By John Terhune
BU News Service
The organizers of the Indy Autonomous Challenge unveiled the self-driving racecar that will hit the track later this year, a first-of-its kind high-speed race car, powered by software designed to safely push it to victory. The announcement on Monday was made ahead of the official opening of CES, the giant consumer electronics show normally held in Las Vegas. The event will be virtual this year.
The competition, which was first announced in 2019, requires teams to develop software that will allow their autonomous racers to navigate 20 laps of the Indianapolis Motor Speedway’s 2.5-mile track, according to rules posted on the competition’s website. The first car to cross the finish line on Oct. 23 will earn its team a $1 million prize.
Teams from 30 universities across 11 countries and 14 states are competing for the title. Each squad will use an identical car, a modified version of the Dallara IL-15 racecar used on the Indy Lights professional racing circuit.

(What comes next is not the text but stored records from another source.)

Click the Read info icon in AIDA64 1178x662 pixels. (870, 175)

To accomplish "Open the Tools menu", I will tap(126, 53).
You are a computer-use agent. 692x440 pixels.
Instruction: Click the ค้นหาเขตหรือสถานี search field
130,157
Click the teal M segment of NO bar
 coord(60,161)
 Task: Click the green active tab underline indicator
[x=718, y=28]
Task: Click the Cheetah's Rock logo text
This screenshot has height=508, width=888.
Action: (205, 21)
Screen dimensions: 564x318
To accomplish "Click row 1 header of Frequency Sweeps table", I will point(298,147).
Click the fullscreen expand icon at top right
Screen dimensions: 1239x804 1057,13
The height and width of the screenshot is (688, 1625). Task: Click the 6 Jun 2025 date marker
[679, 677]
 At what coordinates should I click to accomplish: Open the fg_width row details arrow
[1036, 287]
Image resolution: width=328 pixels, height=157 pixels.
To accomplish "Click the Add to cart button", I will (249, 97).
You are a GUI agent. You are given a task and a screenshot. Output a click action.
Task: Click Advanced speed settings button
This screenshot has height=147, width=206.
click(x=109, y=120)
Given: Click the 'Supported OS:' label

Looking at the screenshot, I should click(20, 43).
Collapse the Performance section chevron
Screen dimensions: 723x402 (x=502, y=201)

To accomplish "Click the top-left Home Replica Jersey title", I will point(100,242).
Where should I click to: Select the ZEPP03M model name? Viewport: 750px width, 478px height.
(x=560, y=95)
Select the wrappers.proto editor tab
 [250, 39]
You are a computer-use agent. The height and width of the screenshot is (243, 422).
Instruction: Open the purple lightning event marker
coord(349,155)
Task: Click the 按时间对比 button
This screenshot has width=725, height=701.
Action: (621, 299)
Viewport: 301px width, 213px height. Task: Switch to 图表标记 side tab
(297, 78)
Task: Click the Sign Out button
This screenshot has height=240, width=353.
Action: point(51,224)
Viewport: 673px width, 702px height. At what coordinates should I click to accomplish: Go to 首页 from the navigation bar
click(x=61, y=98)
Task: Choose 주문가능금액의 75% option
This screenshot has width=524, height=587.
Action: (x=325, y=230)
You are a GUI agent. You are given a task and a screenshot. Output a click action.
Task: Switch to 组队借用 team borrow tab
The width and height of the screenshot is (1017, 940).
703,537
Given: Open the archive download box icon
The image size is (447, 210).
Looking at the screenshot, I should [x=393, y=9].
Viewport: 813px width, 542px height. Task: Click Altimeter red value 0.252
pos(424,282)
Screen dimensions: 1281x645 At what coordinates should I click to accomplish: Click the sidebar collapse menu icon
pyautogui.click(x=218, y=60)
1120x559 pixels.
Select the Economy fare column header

Addressing a virtual audience from the Speedway, representatives from the legendary racetrack and Energy Systems Network explained why they partnered to create the global competition.
“The purpose of this facility was to test new technology,” said Doug Boles, president of the Indianapolis Motor Speedway. Though the venue is best known for hosting the Indianapolis 500 each May, Boles stressed its history of innovation, which includes everything from launching hot air balloon races to experimentation in tire technologies. “This is just another step in the vision that Carl Fisher had a hundred-plus years ago,” Boles said, referring to the entrepreneur who became a pioneer in auto racing.
Students and faculty from Clemson University have worked in conjunction with the competitors to outfit the cars with a broad range of sensors, cameras, radar, and GPS systems, according to Chris Paredis, the head of Clemson’s Deep Orange team. The competitors will design only the software that will steer the vehicles, which could reach speeds of around 180 mph.
The event was inspired by the Department of Defense-funded DARPA Grand Challenge, according to a press release. That race, held in 2004 and 2005, required self-driving vehicles to traverse a 150-mile course through the Mojave Desert.
Sebastian Thrun, the Stanford Professor who led his team to victory in the 2005 competition, said autonomous vehicles currently can’t come close to matching a human driver’s ability to handle extreme conditions. He expressed hope that the high-speed competition will spark revolutionary advancements in self-driving technology.
“By going into a racing context, we will stretch self-driving cars to the absolute limit,” Thrun said in a press release.
Mark Miles, the President and CEO of Penske Entertainment, suggested at a Q&A session with the media that data from the race could bring a spark to IndyCar racing by revealing ways drivers could push their cars even faster without sacrificing safety.
However, the organizers of the event mostly focused on how the competition could advance the world of autonomous driving outside the racetrack.
Paul Mitchell, the president and CEO of Energy Systems Network said a successful race could give consumers greater confidence in adopting self-driving cars.
Miles was optimistic that the universities fighting for the prize would produce a “groundbreaking step forward” that could improve public safety.
“If we can go 240 miles per hour and keep cars from colliding,” said Miles, “then surely we can make highway driving safer.”